_Task statement_
Arrange the stretch of records from the line containing "Given: Click the" through the end of the records as a two-column CSV with the headers instruction and response. Give one row per record, put each value in a single quoted field with its line breaks turned into spaces, and leave the pictures out.

_Supplied data_
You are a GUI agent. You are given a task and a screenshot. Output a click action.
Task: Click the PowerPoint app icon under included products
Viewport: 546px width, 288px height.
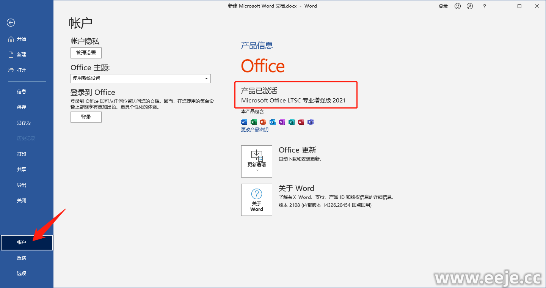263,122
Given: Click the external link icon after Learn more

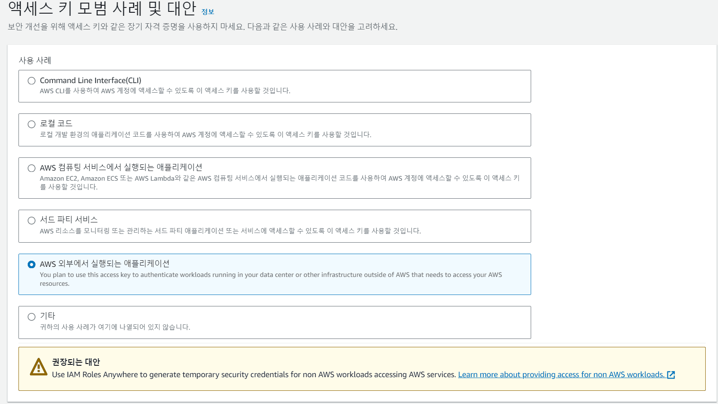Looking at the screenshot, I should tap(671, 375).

_Right answer_
instruction,response
"Given: Click the external link icon after Learn more","Looking at the screenshot, I should tap(671, 375)."